Microsoft Corp. and Google owner Alphabet Inc. impressed investors surpassing Wall Street expectations with robust quarterly results driven by AI and cloud computing. The surge in cloud revenue, fueled partly by the increasing use of AI services, propelled both companies’ shares higher in late trading, with Alphabet soaring up to 17% and Microsoft gaining 6.3%.

The tech giants are in a fierce competition for AI dominance, with Microsoft partnering with startup OpenAI to challenge Google’s longstanding dominance in internet search. Yet, the latest results indicate significant growth opportunities for both companies in the AI and cloud computing landscape.

Also, 2024 is hailed as the year of generative AI deployment, a technology that creates text, images, and videos from simple prompts. Executives from Alphabet and Microsoft highlighted how these programs drive business growth for their cloud computing units, with corporate clients increasingly investing in long-term cloud infrastructure.

Why does it matter?

Google’s cloud operation, which once lagged behind competitors, is now thriving, posting a significant profit and attracting enterprise clients. Despite setbacks in the consumer market, Google Cloud’s AI offerings have gained traction among corporate customers, driving substantial revenue growth.

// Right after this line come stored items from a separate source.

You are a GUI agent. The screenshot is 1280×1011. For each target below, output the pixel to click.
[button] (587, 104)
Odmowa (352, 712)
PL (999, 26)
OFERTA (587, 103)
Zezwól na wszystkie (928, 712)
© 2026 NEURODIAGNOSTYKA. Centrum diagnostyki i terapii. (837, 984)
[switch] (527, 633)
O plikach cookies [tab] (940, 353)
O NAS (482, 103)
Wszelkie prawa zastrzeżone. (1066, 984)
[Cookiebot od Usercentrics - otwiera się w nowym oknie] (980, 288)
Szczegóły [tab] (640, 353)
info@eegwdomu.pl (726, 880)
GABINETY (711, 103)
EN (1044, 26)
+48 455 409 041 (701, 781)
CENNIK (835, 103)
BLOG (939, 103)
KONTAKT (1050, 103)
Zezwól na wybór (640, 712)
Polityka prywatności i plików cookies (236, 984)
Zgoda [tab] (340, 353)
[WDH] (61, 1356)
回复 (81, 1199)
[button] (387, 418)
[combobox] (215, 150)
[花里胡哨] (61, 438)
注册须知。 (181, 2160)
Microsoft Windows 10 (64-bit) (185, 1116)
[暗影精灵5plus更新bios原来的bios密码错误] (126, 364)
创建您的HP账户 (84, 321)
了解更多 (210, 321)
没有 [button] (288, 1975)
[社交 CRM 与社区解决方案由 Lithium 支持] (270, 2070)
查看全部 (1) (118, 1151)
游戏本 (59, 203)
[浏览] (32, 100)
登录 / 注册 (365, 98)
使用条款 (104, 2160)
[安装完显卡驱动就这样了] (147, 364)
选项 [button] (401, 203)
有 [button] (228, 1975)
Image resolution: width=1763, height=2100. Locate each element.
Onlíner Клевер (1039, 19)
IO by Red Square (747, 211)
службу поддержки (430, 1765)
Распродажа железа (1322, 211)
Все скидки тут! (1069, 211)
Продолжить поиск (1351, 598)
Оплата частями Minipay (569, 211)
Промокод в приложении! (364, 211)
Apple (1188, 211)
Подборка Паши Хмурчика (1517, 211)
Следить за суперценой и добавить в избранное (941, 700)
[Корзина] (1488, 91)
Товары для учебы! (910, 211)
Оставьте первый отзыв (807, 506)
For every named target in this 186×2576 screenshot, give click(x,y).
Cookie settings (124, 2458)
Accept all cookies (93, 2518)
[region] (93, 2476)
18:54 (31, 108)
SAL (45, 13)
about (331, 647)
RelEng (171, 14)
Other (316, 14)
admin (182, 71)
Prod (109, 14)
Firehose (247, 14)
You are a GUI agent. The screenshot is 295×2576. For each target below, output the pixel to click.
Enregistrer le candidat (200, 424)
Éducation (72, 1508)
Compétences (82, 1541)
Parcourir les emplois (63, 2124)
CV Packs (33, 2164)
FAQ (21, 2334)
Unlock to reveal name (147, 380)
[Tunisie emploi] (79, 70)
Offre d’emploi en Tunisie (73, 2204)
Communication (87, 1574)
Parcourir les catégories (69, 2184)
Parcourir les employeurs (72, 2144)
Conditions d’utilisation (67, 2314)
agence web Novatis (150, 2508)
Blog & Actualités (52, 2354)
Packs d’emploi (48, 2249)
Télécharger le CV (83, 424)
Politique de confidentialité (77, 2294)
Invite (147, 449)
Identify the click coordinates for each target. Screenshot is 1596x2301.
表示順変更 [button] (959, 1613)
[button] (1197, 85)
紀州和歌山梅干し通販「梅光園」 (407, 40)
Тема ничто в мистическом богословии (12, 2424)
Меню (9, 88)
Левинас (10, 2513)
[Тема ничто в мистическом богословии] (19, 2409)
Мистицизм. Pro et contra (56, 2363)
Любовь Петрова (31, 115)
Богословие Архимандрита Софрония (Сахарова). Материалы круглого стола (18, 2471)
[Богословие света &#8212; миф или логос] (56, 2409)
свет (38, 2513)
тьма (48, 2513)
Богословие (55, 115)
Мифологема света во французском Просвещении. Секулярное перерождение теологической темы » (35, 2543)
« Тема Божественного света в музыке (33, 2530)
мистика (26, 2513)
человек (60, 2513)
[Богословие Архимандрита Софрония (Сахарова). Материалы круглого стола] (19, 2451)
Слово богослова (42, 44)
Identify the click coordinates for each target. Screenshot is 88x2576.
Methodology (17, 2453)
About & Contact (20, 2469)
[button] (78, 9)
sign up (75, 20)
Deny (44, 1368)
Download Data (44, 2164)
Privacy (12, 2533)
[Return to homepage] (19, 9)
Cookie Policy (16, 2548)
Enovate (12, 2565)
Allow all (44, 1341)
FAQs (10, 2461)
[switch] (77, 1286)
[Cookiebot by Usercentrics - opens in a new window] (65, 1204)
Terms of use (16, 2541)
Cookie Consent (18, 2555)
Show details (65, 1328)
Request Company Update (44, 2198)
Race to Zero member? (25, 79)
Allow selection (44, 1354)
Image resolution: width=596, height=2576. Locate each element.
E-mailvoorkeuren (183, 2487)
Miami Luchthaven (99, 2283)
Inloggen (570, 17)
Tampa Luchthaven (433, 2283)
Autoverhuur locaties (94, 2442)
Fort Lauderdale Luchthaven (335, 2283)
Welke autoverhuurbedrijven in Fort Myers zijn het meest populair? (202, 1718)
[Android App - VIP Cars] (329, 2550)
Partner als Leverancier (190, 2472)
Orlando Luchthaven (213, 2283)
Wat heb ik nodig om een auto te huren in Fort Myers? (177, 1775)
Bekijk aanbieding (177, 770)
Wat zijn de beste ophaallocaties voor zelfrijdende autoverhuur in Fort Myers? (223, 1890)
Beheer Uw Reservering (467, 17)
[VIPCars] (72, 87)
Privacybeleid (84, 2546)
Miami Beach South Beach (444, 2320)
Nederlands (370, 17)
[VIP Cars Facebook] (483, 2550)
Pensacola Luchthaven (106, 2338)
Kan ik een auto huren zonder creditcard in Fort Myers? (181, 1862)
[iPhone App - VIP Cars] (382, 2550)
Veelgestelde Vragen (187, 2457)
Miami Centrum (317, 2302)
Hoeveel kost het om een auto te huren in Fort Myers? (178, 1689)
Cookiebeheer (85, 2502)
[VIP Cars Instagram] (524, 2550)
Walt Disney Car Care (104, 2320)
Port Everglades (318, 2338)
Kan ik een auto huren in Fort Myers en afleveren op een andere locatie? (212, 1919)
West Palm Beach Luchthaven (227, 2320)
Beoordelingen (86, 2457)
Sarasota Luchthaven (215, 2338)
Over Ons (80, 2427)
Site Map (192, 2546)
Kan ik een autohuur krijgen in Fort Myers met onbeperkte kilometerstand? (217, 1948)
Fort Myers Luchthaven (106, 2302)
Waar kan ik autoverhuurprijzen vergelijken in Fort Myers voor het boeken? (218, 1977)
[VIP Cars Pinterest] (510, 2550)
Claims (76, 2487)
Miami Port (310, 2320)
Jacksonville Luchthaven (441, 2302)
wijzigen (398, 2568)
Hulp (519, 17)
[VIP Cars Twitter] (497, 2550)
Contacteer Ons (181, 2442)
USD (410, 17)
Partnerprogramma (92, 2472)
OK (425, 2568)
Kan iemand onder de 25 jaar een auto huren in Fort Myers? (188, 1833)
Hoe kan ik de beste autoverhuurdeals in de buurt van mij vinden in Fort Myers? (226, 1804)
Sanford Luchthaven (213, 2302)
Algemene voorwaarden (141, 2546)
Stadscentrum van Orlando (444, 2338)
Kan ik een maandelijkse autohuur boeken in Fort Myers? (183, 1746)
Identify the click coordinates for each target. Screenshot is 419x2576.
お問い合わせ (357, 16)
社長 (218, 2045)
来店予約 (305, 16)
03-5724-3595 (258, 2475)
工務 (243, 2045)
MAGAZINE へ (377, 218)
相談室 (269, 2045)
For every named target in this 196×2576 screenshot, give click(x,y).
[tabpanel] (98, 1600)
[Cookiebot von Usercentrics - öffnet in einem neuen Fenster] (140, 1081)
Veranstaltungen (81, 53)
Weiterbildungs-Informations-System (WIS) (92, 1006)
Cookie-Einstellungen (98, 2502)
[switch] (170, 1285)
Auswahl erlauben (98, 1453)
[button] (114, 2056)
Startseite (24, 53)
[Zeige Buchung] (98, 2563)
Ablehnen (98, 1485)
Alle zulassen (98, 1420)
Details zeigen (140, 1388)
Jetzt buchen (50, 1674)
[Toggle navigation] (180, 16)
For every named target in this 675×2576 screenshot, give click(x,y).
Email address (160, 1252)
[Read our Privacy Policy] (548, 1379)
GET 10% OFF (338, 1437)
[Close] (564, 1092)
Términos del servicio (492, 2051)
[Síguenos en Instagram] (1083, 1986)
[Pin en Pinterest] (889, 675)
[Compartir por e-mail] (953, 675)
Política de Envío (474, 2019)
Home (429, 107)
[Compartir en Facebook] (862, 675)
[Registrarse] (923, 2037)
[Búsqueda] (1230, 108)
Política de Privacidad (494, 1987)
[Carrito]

Similarly, Microsoft’s Azure cloud computing platform saw a 31% sales increase, surpassing analyst expectations. Integrating AI technology across Microsoft’s product line, mainly through its partnership with OpenAI, is successfully driving customer adoption and revenue growth. With promising uptake for AI tools and services, both companies are optimistic about the future of AI-driven solutions in cloud computing.